Yes, of course there are other people involved and a few things happen.  Diane Wiest joins the cast as Becca’s mother, also a grieving mother who lost her own son.  Tammy Blanchard and Giancarlo Esposito show up as Becca’s “irresponsible” sister and boyfriend, who happen to be unexpectedly pregnant.  Sandra Oh is in the group the couples attend to help them deal with their grief.  It’s a terrific cast and each supporting player performs admirably with the material they’re given.  Diane Wiest is especially touching as Becca’s grief whipping boy.

Yet with all this talent the movie is a void.  Nicole Kidman plays her now trademarked cold, distant and mean character.  We’ve seen it so many times now that Becca just melds with all the other unpleasant people she’s played.  It’s really, really hard to connect with Becca making it really, really hard to connect with the movie.

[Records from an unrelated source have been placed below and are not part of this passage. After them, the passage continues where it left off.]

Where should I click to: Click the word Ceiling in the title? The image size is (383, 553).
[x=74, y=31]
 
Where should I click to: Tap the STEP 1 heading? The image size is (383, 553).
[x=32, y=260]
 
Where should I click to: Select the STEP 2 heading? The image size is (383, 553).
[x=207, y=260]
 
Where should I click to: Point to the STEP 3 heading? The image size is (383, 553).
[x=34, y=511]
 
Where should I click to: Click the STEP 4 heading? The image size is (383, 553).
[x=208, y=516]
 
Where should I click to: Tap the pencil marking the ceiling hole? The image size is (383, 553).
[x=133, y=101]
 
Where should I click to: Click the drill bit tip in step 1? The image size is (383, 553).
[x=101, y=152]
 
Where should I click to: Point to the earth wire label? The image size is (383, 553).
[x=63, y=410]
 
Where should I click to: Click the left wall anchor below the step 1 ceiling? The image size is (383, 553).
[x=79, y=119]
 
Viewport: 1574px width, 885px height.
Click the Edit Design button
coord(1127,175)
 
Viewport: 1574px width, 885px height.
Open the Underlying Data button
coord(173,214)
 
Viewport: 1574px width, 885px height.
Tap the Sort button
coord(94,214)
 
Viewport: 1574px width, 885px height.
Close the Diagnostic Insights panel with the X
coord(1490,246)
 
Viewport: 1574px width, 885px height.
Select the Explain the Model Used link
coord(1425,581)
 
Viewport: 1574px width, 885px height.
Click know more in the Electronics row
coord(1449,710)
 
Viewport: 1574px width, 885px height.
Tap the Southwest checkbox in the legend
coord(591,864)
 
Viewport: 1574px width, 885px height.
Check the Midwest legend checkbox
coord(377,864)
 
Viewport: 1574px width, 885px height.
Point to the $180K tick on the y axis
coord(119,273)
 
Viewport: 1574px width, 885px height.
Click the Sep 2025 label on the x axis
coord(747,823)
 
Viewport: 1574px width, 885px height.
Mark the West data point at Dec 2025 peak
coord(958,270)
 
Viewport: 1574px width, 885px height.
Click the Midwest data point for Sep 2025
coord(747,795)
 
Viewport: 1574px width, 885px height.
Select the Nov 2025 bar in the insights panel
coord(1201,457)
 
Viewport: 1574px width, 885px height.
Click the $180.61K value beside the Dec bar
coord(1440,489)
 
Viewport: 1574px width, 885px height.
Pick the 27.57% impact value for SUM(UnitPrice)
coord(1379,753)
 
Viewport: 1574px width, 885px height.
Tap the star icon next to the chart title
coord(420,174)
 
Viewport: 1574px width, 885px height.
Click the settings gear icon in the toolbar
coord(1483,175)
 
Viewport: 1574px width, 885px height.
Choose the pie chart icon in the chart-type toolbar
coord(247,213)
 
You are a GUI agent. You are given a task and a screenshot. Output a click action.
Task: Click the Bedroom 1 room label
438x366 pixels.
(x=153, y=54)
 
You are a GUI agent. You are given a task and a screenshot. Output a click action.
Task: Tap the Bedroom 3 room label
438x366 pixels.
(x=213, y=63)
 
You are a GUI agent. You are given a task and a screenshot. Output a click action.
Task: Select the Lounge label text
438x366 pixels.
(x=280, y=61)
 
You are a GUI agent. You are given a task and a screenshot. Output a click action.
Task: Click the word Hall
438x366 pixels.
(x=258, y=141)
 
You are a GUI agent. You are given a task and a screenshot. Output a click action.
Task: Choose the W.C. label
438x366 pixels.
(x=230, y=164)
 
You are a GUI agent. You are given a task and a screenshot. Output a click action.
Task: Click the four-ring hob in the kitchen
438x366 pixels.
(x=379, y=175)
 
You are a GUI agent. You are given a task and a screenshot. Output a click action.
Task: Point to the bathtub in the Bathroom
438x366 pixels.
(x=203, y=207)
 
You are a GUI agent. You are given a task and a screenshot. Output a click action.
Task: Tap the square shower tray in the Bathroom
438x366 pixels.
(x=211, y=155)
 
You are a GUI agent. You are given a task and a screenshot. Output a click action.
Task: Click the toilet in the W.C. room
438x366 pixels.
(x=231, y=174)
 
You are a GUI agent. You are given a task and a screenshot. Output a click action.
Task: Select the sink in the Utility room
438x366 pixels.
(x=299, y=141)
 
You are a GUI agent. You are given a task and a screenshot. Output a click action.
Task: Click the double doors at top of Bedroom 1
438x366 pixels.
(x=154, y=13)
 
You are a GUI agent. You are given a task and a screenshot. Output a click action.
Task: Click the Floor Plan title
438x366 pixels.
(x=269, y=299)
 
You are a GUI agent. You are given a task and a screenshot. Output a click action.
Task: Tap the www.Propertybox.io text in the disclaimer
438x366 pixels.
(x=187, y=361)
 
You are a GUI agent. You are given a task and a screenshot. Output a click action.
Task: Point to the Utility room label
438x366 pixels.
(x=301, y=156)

Eckhart does better.  Howie is more open with his emotions, frustrated with Becca but still in love with his wife.  He has no idea how to grieve or how to help his wife, nor will she let him.  She shuts him out like she shuts everything out, with a snide remark or angry dismissal.  But because so much of the screen time is spent with Becca, Eckhart can’t quite carry the emotional weight of the film.  He tries and his performance is terrific but the rest of the movie pulls him down.

The one redeeming feature that makes Rabbit Hole a movie worth making (not seeing, but making) is the complicated relationship Becca strikes up with the young man involved in the accident that killed her son.  This is the only glimmer of humanity from her character and the only glimmer of originality in the screenplay.  There’s no blame in the situation and for some reason Becca is driven to connect with this young man who shares part of her grief, even as he moves on with his life as her son never will.  It’s a very, very effective method of showing the many faces of grief and how they manifest so dramatically differently in those most closely involved.  It’s here, in this relationship, that Becca shines as a person and her bitter and ugly shell shows the smallest crack, hinting at a more accessible person.

Sadly, director John Cameron Mitchell does not make that relationship a large enough part of the film to save it any more than can the performance of Eckhart.  The cold, hard silence that mostly makes up the persona of Becca is too difficult to overcome.  We know and understand that she is in deep mourning, but we never really feel it.  Instead we just see another cold Kidman performance that lacks depth or the raw power inherent to the character.  As a parent, this movie should make me weep.  It doesn’t.  Every time there is enough raw feeling on the table, we’re pulled back by the unconvincing Kidman and reminded that we’re watching pretend people pretend to be grieving.

My daughter asked me what Rabbit Hole was about.  When I briefly told her she asked “why anyone would make a movie about that”?  And that is the essential downfall of the film.  There’s nothing to redeem its relentless pushing of unending grief.  No hope, no respite, nowhere to turn that isn’t bleak and unceasingly cold and cruel.  With one sentence any parent can see into the nightmare of this family.  The hour and a half of the film sheds no more light on it than our own imaginations.  The film was first a play and in the translation it loses its soul.  2 stars, not recommended.